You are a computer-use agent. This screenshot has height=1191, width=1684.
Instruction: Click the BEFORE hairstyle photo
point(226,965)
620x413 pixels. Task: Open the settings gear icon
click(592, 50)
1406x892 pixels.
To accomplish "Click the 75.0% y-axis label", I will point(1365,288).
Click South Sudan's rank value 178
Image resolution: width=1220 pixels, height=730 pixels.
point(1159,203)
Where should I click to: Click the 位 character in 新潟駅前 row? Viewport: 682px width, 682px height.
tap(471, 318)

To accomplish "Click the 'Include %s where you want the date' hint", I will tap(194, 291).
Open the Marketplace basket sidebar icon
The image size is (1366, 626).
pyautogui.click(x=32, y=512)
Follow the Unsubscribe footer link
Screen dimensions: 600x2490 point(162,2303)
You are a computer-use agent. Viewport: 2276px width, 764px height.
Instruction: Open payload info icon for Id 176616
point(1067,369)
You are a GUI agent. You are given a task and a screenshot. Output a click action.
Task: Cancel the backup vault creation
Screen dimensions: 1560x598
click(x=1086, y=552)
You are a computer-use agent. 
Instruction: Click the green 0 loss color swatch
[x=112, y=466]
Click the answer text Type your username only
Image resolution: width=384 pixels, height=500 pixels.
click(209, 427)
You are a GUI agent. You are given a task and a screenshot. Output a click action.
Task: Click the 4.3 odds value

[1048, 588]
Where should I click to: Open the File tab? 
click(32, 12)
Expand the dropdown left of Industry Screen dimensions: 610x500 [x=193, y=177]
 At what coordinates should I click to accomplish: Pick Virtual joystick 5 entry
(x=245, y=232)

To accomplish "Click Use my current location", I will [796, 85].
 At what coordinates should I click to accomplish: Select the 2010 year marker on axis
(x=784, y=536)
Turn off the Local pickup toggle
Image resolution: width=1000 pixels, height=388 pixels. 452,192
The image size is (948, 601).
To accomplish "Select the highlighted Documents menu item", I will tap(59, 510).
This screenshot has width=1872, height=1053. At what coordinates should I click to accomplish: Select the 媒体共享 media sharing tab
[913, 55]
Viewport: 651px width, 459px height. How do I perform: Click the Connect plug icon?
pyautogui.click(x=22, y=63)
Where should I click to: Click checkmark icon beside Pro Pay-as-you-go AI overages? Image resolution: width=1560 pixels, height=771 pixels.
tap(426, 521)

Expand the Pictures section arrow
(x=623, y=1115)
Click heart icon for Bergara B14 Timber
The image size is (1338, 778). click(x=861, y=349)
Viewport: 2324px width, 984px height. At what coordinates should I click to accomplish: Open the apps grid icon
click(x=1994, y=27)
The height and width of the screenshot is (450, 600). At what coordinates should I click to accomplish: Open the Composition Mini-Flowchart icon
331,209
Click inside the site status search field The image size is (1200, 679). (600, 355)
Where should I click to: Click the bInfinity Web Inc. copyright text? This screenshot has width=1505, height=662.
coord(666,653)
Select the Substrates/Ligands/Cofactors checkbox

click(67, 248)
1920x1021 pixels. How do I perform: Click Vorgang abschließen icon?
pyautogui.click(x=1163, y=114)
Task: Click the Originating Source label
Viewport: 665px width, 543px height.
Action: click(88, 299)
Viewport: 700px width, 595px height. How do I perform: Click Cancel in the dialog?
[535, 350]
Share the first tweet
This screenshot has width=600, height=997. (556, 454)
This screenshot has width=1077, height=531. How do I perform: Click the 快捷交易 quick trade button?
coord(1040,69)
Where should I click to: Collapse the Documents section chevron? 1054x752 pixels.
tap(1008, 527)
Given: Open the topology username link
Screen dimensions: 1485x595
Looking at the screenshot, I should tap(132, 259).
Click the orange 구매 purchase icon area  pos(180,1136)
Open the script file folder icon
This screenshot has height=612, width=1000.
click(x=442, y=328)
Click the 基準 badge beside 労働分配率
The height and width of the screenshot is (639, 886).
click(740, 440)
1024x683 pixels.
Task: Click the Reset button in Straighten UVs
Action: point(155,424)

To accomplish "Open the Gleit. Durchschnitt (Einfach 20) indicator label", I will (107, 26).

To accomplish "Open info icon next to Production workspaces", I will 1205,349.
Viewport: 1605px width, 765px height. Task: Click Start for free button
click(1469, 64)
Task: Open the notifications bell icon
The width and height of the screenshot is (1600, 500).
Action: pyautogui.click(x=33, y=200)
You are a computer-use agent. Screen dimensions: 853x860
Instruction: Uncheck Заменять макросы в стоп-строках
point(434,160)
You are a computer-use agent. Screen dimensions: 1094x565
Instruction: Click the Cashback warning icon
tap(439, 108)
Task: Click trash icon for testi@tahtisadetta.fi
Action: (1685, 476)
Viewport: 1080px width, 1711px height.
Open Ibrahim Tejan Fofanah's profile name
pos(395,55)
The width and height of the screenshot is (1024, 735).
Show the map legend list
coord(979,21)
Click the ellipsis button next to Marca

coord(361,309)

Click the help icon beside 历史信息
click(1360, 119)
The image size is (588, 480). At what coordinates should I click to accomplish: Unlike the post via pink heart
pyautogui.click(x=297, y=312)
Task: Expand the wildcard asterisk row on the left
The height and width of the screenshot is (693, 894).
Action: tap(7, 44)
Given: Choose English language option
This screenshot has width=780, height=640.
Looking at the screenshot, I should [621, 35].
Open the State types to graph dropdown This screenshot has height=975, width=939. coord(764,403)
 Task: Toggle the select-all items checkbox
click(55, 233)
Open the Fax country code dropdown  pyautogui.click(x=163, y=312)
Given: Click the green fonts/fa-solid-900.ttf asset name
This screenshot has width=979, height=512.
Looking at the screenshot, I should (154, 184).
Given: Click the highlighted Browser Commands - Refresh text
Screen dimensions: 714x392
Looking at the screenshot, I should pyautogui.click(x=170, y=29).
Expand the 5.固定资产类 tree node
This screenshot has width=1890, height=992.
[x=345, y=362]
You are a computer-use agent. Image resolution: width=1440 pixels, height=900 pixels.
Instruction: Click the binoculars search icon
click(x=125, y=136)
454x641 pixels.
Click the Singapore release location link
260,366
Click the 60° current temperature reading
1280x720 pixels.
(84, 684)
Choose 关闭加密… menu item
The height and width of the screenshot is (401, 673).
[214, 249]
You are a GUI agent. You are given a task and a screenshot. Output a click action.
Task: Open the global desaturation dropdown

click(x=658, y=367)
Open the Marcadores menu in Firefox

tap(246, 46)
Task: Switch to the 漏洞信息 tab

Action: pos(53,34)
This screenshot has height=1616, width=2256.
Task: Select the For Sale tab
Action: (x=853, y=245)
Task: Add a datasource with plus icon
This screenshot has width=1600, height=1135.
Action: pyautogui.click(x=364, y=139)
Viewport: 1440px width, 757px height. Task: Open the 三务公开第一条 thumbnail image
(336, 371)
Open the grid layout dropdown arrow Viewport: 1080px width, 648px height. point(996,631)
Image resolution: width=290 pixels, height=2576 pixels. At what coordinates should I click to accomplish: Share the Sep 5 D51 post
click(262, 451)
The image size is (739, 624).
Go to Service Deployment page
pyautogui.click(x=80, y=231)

^^^^

Instructions to follow:
A word-for-word copy of the material above is required.

Expected output:
You are a computer-use agent. This screenshot has height=1191, width=1684.
Instruction: Click the BEFORE hairstyle photo
point(226,965)
620x413 pixels. Task: Open the settings gear icon
click(592, 50)
1406x892 pixels.
To accomplish "Click the 75.0% y-axis label", I will point(1365,288).
Click South Sudan's rank value 178
Image resolution: width=1220 pixels, height=730 pixels.
point(1159,203)
Where should I click to: Click the 位 character in 新潟駅前 row? Viewport: 682px width, 682px height.
tap(471, 318)

To accomplish "Click the 'Include %s where you want the date' hint", I will tap(194, 291).
Open the Marketplace basket sidebar icon
The image size is (1366, 626).
pyautogui.click(x=32, y=512)
Follow the Unsubscribe footer link
Screen dimensions: 600x2490 point(162,2303)
You are a computer-use agent. Viewport: 2276px width, 764px height.
Instruction: Open payload info icon for Id 176616
point(1067,369)
You are a GUI agent. You are given a task and a screenshot. Output a click action.
Task: Cancel the backup vault creation
Screen dimensions: 1560x598
click(x=1086, y=552)
You are a computer-use agent. 
Instruction: Click the green 0 loss color swatch
[x=112, y=466]
Click the answer text Type your username only
Image resolution: width=384 pixels, height=500 pixels.
click(209, 427)
You are a GUI agent. You are given a task and a screenshot. Output a click action.
Task: Click the 4.3 odds value

[1048, 588]
Where should I click to: Open the File tab? 
click(32, 12)
Expand the dropdown left of Industry Screen dimensions: 610x500 [x=193, y=177]
 At what coordinates should I click to accomplish: Pick Virtual joystick 5 entry
(x=245, y=232)

To accomplish "Click Use my current location", I will [796, 85].
 At what coordinates should I click to accomplish: Select the 2010 year marker on axis
(x=784, y=536)
Turn off the Local pickup toggle
Image resolution: width=1000 pixels, height=388 pixels. 452,192
The image size is (948, 601).
To accomplish "Select the highlighted Documents menu item", I will tap(59, 510).
This screenshot has width=1872, height=1053. At what coordinates should I click to accomplish: Select the 媒体共享 media sharing tab
[913, 55]
Viewport: 651px width, 459px height. How do I perform: Click the Connect plug icon?
pyautogui.click(x=22, y=63)
Where should I click to: Click checkmark icon beside Pro Pay-as-you-go AI overages? Image resolution: width=1560 pixels, height=771 pixels.
tap(426, 521)

Expand the Pictures section arrow
(x=623, y=1115)
Click heart icon for Bergara B14 Timber
The image size is (1338, 778). click(x=861, y=349)
Viewport: 2324px width, 984px height. At what coordinates should I click to accomplish: Open the apps grid icon
click(x=1994, y=27)
The height and width of the screenshot is (450, 600). At what coordinates should I click to accomplish: Open the Composition Mini-Flowchart icon
331,209
Click inside the site status search field The image size is (1200, 679). (600, 355)
Where should I click to: Click the bInfinity Web Inc. copyright text? This screenshot has width=1505, height=662.
coord(666,653)
Select the Substrates/Ligands/Cofactors checkbox

click(67, 248)
1920x1021 pixels. How do I perform: Click Vorgang abschließen icon?
pyautogui.click(x=1163, y=114)
Task: Click the Originating Source label
Viewport: 665px width, 543px height.
Action: click(88, 299)
Viewport: 700px width, 595px height. How do I perform: Click Cancel in the dialog?
[535, 350]
Share the first tweet
This screenshot has width=600, height=997. (556, 454)
This screenshot has width=1077, height=531. How do I perform: Click the 快捷交易 quick trade button?
coord(1040,69)
Where should I click to: Collapse the Documents section chevron? 1054x752 pixels.
tap(1008, 527)
Given: Open the topology username link
Screen dimensions: 1485x595
Looking at the screenshot, I should tap(132, 259).
Click the orange 구매 purchase icon area  pos(180,1136)
Open the script file folder icon
This screenshot has height=612, width=1000.
click(x=442, y=328)
Click the 基準 badge beside 労働分配率
The height and width of the screenshot is (639, 886).
click(740, 440)
1024x683 pixels.
Task: Click the Reset button in Straighten UVs
Action: point(155,424)

To accomplish "Open the Gleit. Durchschnitt (Einfach 20) indicator label", I will (107, 26).

To accomplish "Open info icon next to Production workspaces", I will 1205,349.
Viewport: 1605px width, 765px height. Task: Click Start for free button
click(1469, 64)
Task: Open the notifications bell icon
The width and height of the screenshot is (1600, 500).
Action: pyautogui.click(x=33, y=200)
You are a computer-use agent. Screen dimensions: 853x860
Instruction: Uncheck Заменять макросы в стоп-строках
point(434,160)
You are a computer-use agent. Screen dimensions: 1094x565
Instruction: Click the Cashback warning icon
tap(439, 108)
Task: Click trash icon for testi@tahtisadetta.fi
Action: (1685, 476)
Viewport: 1080px width, 1711px height.
Open Ibrahim Tejan Fofanah's profile name
pos(395,55)
The width and height of the screenshot is (1024, 735).
Show the map legend list
coord(979,21)
Click the ellipsis button next to Marca

coord(361,309)

Click the help icon beside 历史信息
click(1360, 119)
The image size is (588, 480). At what coordinates should I click to accomplish: Unlike the post via pink heart
pyautogui.click(x=297, y=312)
Task: Expand the wildcard asterisk row on the left
The height and width of the screenshot is (693, 894).
Action: tap(7, 44)
Given: Choose English language option
This screenshot has width=780, height=640.
Looking at the screenshot, I should [621, 35].
Open the State types to graph dropdown This screenshot has height=975, width=939. coord(764,403)
 Task: Toggle the select-all items checkbox
click(55, 233)
Open the Fax country code dropdown  pyautogui.click(x=163, y=312)
Given: Click the green fonts/fa-solid-900.ttf asset name
This screenshot has width=979, height=512.
Looking at the screenshot, I should (154, 184).
Given: Click the highlighted Browser Commands - Refresh text
Screen dimensions: 714x392
Looking at the screenshot, I should pyautogui.click(x=170, y=29).
Expand the 5.固定资产类 tree node
This screenshot has width=1890, height=992.
[x=345, y=362]
You are a computer-use agent. Image resolution: width=1440 pixels, height=900 pixels.
Instruction: Click the binoculars search icon
click(x=125, y=136)
454x641 pixels.
Click the Singapore release location link
260,366
Click the 60° current temperature reading
1280x720 pixels.
(84, 684)
Choose 关闭加密… menu item
The height and width of the screenshot is (401, 673).
[214, 249]
You are a GUI agent. You are given a task and a screenshot. Output a click action.
Task: Open the global desaturation dropdown

click(x=658, y=367)
Open the Marcadores menu in Firefox

tap(246, 46)
Task: Switch to the 漏洞信息 tab

Action: pos(53,34)
This screenshot has height=1616, width=2256.
Task: Select the For Sale tab
Action: (x=853, y=245)
Task: Add a datasource with plus icon
This screenshot has width=1600, height=1135.
Action: pyautogui.click(x=364, y=139)
Viewport: 1440px width, 757px height. Task: Open the 三务公开第一条 thumbnail image
(336, 371)
Open the grid layout dropdown arrow Viewport: 1080px width, 648px height. point(996,631)
Image resolution: width=290 pixels, height=2576 pixels. At what coordinates should I click to accomplish: Share the Sep 5 D51 post
click(262, 451)
The image size is (739, 624).
Go to Service Deployment page
pyautogui.click(x=80, y=231)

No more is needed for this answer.